The piece begins by describing my bizarre experiences with “neglected geniuses” who were irate about an essay that I published in Nature entitled “After Einstein: Scientific Genius is Extinct.” They begged to disagree, engaging in self nominations. I then turned to the distinctive place creative genius has in popular culture. The media response to the so-called “Genius Grants” bestowed by the MacArthur Foundation provides one illustration. That leads to a topic already mentioned, namely the bifurcation in books about genius. Either you get a scholarly but boring monograph or a fascinating but ill-informed trade book (only in the Prologue I actually provide some sample titles for the latter). I then conclude by noting how my book occupies a unique spot between these extremes. That conclusion includes the justification for conceiving the material in terms of paradoxical tips.
Naturally, I would hope that our hypothetical browser will also take a peek at the back of the dust jacket, where three experts in creativity, giftedness, and genius added some fine blurbs on behalf of my book.
There are other options, too. An actual bookstore browser might just scan the table of contents to pick out a topic of choice and then turn to the designated pages. Or skim the index to see what creative geniuses I used as examples. Or, if the reader is a researcher in the area, they might beeline to the references to see if I included one of their publications in the list. If not, I imagine that the book will be immediately returned to the shelf with an audible humph.
Authors are probably overly inclined to engage in big fantasies about the consequences of their work. After all, even a book that’s only a few hundred pages took a lot of effort to write. Going through the copyediting and proof-correcting phases is by no means fun. Hence, the writer has to look for some compensation down the line.
There are always the forthcoming royalty checks. But here I do not have high expectations. University presses seldom publish bestsellers. Indeed, I’ve long ago stopped visiting Amazon.com to see what my best sellers rank might be. Darn, I was just tempted to look, and right now there are more than 100,000 books that are higher ranked!

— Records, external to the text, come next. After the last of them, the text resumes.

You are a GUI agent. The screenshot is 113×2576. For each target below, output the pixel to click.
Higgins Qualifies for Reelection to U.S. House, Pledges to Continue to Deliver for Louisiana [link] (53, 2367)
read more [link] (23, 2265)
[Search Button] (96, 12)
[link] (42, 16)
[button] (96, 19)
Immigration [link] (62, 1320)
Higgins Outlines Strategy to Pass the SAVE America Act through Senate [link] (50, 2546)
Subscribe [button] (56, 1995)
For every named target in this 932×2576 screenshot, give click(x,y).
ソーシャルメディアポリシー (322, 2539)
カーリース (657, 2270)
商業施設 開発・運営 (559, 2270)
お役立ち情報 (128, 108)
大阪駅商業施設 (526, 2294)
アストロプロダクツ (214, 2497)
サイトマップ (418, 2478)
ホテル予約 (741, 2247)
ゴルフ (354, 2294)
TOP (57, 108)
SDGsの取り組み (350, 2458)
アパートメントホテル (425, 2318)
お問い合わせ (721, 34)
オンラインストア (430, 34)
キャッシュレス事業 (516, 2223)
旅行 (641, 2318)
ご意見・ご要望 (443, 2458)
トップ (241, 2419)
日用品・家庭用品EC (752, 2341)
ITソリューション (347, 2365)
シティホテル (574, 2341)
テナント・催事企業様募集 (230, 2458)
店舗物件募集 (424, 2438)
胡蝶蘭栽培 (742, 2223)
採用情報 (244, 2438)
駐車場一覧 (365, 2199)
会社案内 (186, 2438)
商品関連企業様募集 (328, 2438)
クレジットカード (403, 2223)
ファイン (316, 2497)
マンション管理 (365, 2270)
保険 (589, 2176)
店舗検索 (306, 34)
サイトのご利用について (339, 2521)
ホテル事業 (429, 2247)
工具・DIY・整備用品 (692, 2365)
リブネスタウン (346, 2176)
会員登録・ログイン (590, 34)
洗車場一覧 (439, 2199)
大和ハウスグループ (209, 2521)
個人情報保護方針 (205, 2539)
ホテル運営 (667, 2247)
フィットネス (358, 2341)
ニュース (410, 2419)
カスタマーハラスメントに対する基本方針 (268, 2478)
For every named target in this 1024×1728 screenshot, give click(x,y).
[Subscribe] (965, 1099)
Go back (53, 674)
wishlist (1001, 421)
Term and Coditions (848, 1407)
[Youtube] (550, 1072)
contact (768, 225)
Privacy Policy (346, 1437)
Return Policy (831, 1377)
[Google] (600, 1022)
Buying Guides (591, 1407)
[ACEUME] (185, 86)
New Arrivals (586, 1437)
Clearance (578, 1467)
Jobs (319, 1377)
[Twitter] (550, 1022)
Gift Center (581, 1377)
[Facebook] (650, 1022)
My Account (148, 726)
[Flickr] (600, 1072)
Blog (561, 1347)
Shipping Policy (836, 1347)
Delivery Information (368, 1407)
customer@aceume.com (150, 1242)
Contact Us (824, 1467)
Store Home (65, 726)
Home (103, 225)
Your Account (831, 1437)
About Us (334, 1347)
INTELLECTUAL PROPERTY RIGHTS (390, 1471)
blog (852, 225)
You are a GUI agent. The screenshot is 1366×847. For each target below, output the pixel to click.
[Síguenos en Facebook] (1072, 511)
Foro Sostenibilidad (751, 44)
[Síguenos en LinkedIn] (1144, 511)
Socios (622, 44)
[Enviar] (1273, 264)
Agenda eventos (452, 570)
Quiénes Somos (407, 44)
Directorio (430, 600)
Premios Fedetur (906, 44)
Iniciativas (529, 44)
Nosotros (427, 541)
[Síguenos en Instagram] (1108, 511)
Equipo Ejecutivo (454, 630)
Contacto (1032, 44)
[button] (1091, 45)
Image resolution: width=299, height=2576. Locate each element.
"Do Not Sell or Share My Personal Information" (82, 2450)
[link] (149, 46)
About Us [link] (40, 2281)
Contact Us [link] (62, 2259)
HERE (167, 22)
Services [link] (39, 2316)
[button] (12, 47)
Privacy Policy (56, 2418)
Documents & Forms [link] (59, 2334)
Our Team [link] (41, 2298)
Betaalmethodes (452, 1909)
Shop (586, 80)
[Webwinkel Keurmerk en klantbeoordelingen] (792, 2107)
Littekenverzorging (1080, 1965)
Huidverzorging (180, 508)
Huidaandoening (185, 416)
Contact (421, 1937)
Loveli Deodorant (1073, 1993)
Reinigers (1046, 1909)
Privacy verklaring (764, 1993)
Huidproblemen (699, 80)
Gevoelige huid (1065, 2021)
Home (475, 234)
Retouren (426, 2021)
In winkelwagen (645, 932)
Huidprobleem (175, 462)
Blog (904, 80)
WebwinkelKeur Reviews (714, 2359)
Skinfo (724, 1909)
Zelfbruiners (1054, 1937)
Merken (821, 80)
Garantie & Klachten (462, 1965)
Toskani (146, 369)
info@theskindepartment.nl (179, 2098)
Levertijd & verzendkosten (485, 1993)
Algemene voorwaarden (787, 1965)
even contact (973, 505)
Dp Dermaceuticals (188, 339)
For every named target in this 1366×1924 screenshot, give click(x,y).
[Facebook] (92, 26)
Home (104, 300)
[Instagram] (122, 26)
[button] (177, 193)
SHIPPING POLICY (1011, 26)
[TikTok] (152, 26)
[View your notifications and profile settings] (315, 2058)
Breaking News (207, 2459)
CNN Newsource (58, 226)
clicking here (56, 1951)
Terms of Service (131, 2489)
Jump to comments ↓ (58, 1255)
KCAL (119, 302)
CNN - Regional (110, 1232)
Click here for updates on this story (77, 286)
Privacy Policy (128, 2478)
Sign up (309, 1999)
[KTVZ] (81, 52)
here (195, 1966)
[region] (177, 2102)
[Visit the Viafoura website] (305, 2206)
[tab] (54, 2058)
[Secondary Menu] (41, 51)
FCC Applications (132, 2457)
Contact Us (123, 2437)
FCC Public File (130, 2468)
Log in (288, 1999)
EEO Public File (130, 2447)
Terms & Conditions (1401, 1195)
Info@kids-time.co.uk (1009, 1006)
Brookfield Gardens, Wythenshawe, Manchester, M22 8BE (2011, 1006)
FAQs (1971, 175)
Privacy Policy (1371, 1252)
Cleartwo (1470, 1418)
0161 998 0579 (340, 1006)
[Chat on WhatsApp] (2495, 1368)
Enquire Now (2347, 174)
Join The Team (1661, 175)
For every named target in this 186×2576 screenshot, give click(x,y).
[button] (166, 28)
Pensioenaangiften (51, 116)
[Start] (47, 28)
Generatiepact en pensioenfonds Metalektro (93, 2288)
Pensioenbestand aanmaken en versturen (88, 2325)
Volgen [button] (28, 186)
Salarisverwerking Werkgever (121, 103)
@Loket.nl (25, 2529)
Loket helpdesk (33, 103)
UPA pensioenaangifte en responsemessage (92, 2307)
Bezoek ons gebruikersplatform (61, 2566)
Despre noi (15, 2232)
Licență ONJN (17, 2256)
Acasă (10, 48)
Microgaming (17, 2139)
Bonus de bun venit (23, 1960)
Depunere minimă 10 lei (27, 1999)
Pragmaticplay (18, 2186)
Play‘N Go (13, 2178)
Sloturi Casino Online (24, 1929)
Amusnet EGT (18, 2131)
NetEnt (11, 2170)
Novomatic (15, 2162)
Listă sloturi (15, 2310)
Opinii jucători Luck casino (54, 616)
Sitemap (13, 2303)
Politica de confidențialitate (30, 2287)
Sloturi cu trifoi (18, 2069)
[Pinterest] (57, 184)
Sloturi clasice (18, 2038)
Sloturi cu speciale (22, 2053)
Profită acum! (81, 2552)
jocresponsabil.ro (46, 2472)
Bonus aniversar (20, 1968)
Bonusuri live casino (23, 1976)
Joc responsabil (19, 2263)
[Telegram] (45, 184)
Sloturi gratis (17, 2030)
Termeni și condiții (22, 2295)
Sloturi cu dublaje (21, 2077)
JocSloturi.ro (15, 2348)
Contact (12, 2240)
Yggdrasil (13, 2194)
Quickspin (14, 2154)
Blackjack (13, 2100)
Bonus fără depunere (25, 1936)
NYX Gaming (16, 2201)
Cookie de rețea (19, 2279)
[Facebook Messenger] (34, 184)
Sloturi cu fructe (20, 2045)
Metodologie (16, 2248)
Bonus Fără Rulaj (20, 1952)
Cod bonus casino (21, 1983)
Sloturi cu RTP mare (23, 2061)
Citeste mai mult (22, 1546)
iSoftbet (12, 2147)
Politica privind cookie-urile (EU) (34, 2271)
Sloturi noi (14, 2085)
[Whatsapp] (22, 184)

Luckily, as a scientist I put a bigger premium on influence. I want the Genius Checklist to exert an impact on what people know about the science of genius. I’d like to get them beyond the popular myths and stereotypes associated with world-class creators. And insofar as the scientific results have any practical use, then may this book lead to real-world applications. Such as helping parents who find themselves with a highly gifted child, or teachers who find that same child disrupting their classroom, or prospective employers who are grappling with a job applicant with a rather unusual résumé once that child grows up.
Who knows? The volume might even enjoy a positive influence on future research as well. A reader might be a scientist who becomes inspired by one of the paradoxical tips to conduct original inquires. Or the book might be assigned in an undergraduate course that then has repercussions when a student later goes to graduate school and selects some issue for their doctoral thesis and later research program—like I did more than four decades ago.
Am I fantasizing again? It’s way too early to know, given the recent publication date. But I’m hopeful. I just learned that the book will be translated into Mandarin and Japanese. So right there I have a substantial increase in potential bookstore and online browsers. Besides, the worst-case scenario is not all that bad anyway. I wrote a book that needed to be written. It was put out by a prestigious publisher that did excellent production and promotion. Plus, I received an invitation for this interview!